Twitch Force is Michael Redhill’s first collection of poetry in almost two decades. Before the poetry itself even begins, it is clear that this will not be poetry for the faint of heart. “Force potentiation,” the epigraph from Rene Vandenboom, a kinesiologist at Brock University, informs us, is defined as “the transient increase in isometric twitch force evoked by prior contractile activity.” If an epigraph represents a sort of door to a book, this one has a bouncer posted outside. You don’t have to be on a list, but you definitely need to prove your bona fides.
That is to say, Redhill’s poems demand a lot of the reader. A poem called “Mycelium” requires us to know not only what the title refers to but also the meaning of words like “hyphae” and “clitocybe.” Other poems challenge vocabularians with words like “telomere,” “phosphatidylinositol,” and “tetrahydrocannabinol.” There is no reason poets should not be scientifically literate and bring the specialized language of science into their poems. But what they gain in a desirable strangeness they may lose in a rebarbative first impression.
Redhill’s collection is divided into three sections – “Astronomical Twilight,” “Chemical Drowsing,” and “Core Sample” – all quite rich and suggestive titles drawn from cosmology, chemistry, and geology respectively. The poems themselves are often irremediably odd. One consists entirely of subjects anyone might enter into Google (e.g., “cheap flights” or “how do you spell ecclessiasticcal” [sic]), another of statements like “Matter makes a dire osmosis” and “Before the internet, I wore ugly vests.”

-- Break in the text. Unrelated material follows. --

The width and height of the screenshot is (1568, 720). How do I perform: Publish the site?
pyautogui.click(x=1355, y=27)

“Scar Tissue” is a poem in nine parts that requires a full-page note involving a theory promulgated by Dr. Glenn Prestwich, a medical researcher. The poem could exist perfectly well without the annotation; it includes some of Redhill’s most imaginative lines: “Our // world is the dream we’re having while we / live these lives on earth.”
By contrast, there is nothing like pedantry to sink a poem. We don’t really need a poet to tell us that French has no native words that begin with W or that Wayne Gretzky’s rookie card is worth a pile of money. And if any reader does not know what the “stone vagina” mentioned in a poem in the third section is, I urge you not to Google the phrase.

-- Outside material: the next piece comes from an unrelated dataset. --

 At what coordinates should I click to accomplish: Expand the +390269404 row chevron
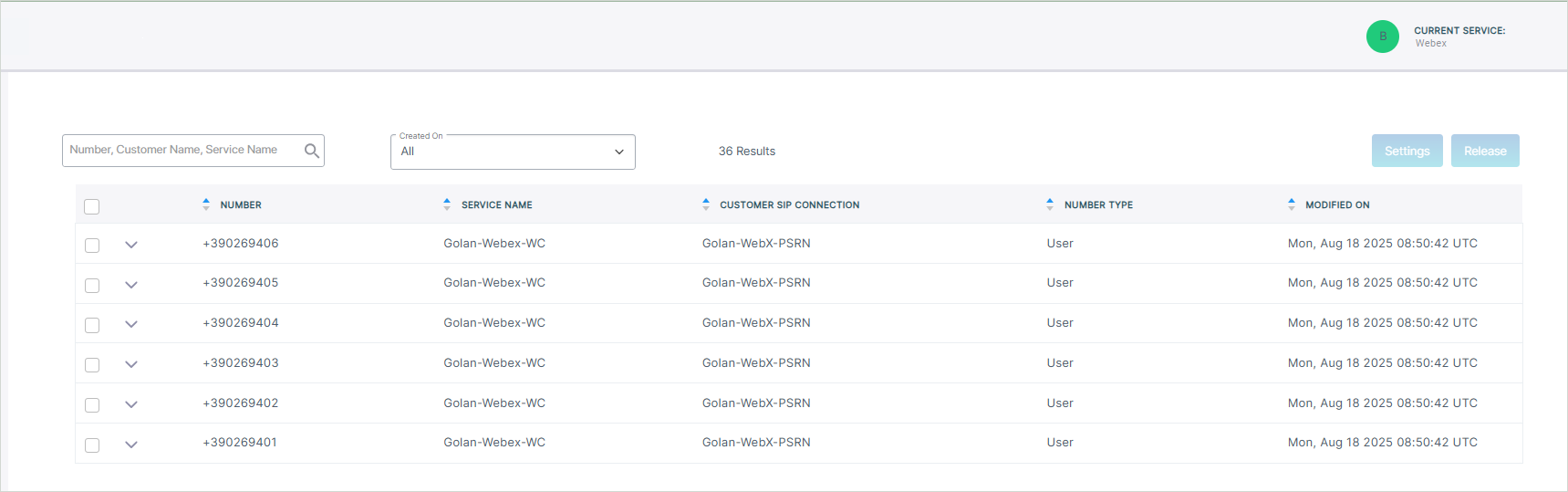(131, 324)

Redhill is at his best when he is most down to earth – not the earth that does admittedly contain telomeres and “an overactive precuneus,” but the earth of penetrative observations such as “I’m planning to be wrong about everything,” or “Shake / and sizzle, the empty banging of the stars,” or “Change is the // nursery of music, joy, / life and eternity. Sing it.”
Redhill may really believe, as he writes in “Continuous Action in the Present,” that poetry is “for nothing and it’s good at it.” His poems, when they are at their most accessible and least determinately clever, definitively prove otherwise.
Correction: An earlier version of this review attributed a line by the poet Paul Celan to the author of the collection under review. Q&Q regrets the error.